Both Thanksgiving and Christmas feature three different kinds of pie. Including, my Grandma making a key-lime pie to go with the fruit pies because, "I didn't know which was better for Susi's gestational diabetes."
After giant meals, with their associated piece(s) of pie, most everyone in the house is either dressing to do chores outside (not me), or trying to become one with any number of recliners in the house (me). Anja has discovered a viable third option:
I don't think you will find Daddy doing this type of thing any time soon. Swapping the positions of the food entrance and food exist after eating one of Grandma's holiday meals would be infinitely unwise.

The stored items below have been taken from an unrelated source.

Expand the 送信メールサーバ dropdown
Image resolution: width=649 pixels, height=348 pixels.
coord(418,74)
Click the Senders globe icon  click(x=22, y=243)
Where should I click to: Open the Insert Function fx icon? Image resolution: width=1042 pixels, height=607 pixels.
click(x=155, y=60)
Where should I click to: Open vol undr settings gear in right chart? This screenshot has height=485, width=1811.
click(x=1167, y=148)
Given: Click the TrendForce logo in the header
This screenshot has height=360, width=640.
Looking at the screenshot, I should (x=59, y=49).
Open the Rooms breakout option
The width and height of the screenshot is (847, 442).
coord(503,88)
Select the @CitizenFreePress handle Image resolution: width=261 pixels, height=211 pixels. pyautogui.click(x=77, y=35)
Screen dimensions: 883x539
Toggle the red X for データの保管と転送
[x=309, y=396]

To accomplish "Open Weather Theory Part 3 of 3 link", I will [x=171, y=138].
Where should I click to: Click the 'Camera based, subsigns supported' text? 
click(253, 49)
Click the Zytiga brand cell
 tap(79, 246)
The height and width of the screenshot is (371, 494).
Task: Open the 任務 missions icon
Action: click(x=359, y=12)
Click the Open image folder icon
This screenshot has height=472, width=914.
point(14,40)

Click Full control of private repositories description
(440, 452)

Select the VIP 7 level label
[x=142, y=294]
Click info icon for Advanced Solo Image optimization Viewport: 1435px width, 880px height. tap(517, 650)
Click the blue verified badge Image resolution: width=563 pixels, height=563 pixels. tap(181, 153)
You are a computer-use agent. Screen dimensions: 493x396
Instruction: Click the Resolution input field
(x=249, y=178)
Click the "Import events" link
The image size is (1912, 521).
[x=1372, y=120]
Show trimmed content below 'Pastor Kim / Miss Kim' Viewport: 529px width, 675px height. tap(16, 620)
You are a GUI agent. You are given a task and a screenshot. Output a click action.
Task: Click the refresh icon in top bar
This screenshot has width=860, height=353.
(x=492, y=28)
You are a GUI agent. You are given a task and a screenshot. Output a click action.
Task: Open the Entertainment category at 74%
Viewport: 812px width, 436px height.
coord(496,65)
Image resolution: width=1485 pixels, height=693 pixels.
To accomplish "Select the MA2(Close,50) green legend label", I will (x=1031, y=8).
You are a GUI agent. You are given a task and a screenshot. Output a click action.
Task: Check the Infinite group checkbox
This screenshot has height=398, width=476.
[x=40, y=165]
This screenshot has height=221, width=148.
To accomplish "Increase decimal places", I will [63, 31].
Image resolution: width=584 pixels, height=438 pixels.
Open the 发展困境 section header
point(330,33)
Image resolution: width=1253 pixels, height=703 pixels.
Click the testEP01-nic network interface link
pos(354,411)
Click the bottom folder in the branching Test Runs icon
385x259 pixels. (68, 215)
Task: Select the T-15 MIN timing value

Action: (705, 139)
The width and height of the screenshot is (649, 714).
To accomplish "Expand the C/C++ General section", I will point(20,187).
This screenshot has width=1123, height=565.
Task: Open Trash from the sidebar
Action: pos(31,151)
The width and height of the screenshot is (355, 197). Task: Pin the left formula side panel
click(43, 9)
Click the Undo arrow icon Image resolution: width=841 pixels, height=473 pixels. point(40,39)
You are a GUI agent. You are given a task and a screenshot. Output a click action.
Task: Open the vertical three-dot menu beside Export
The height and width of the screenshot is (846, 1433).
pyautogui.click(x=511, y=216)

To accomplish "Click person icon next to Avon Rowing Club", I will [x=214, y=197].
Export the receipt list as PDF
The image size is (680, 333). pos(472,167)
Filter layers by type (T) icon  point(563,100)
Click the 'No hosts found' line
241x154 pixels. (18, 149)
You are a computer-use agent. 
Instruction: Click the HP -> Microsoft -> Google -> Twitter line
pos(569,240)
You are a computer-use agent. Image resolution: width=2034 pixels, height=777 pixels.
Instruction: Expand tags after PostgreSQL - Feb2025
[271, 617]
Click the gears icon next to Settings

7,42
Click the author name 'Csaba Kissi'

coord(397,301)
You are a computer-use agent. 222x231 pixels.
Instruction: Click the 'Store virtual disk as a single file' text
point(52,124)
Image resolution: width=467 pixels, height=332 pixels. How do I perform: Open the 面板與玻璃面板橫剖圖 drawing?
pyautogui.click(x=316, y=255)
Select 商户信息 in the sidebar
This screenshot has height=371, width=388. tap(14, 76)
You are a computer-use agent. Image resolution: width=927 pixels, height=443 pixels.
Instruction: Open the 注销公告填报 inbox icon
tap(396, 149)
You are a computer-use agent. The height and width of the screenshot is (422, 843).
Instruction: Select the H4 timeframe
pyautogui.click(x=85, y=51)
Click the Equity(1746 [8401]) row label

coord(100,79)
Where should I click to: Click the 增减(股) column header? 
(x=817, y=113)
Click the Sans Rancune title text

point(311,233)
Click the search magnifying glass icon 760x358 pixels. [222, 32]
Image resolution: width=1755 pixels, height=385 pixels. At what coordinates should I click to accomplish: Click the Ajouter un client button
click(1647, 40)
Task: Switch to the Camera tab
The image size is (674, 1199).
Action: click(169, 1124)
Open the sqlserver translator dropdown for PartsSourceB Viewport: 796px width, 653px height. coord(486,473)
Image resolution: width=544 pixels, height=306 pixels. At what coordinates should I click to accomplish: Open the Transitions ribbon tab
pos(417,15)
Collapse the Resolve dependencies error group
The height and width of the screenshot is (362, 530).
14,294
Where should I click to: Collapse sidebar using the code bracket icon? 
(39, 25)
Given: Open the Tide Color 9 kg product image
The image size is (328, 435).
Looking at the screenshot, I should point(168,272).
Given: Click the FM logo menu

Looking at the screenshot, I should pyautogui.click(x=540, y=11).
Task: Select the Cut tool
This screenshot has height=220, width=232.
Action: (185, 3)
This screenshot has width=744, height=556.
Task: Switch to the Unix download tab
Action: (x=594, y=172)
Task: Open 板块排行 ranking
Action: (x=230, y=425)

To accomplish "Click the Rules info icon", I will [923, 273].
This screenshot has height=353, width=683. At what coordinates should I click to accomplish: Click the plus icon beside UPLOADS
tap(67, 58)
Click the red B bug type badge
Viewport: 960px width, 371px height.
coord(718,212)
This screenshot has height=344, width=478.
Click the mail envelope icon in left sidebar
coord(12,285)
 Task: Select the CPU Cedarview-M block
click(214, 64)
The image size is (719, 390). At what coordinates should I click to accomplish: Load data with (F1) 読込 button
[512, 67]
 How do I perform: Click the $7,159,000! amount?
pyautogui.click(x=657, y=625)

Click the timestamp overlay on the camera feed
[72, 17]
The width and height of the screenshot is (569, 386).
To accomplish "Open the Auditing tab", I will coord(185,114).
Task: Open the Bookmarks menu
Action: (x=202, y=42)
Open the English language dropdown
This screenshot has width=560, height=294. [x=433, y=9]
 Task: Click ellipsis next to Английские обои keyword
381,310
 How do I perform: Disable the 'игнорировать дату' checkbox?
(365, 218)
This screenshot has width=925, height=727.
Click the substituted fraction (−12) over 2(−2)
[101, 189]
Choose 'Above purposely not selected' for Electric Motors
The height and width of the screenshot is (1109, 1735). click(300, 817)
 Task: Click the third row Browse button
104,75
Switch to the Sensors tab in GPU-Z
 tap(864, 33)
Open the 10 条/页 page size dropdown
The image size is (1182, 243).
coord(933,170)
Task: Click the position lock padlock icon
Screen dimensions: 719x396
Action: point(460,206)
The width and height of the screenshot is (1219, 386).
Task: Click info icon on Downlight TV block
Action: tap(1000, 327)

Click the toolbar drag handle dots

It should also be said that a normal Sunday meal on the farm is not too far from what we see on the holidays. Sometimes it features one less pie, or no pies but a cake, it has even been known to have only cookies as a dessert option. I really do not know my Grandmother's age. I know she has been cooking like this for at least 50 years because my Mom has just tipped that age herself. Given at least 50 years of eating in this style it's easy to assume my family is full of overweight corn-fed midwesterners with diabetes and cholesterol problems. With the exception of my 75-plus year old Grandfather's heart attack and subsequent stroke, from which he recovered quickly and was out milking cows less than six months afterwards, there have been no major medical problems with our family. My Great-Grandfather died only a few years ago and he did so at the age of 99. Over this last holiday venture I went to see my Aunt Ora. She was the sister to my Great-Grandmother. A week later she passed away. She was 103 years old. In my younger years, I remember vividly needing to stand on pieces of notebook paper so that she could measure our feet. This happened every Thanksgiving and every Christmas we'd receive a pair of hand-knit slippers. The activity of choice with these slippers was to slide around on my Grandma's vinyl floors. This did typically decrease the typical lifespan of the slippers but also ensured that Aunt Ora would have something to put under the tree for the next year. In the last two years, she had really taken to Anja, at least pictures of her. She once told me, "I don't have much time left to remember things; you need to send me some pictures of that girl." So I did. My last memory of my Aunt was visiting her in her room at the hospice and seeing pictures of Anja all over the room. She had one by her bed that my Grandma told me was one of her favorites. When nurses would come check on her she would proudly show off these pictures to them.
This was one of those pictures:
It was one taken the last time I saw my Great-Grandmother, Anja's Great-Great Grandmother Grace Dilley. Anja's newest cousin takes her middle name from her: Alexa Grace Little. Maybe naming people in memorial is a little silly from time-to-time but right now I feel comforted by it.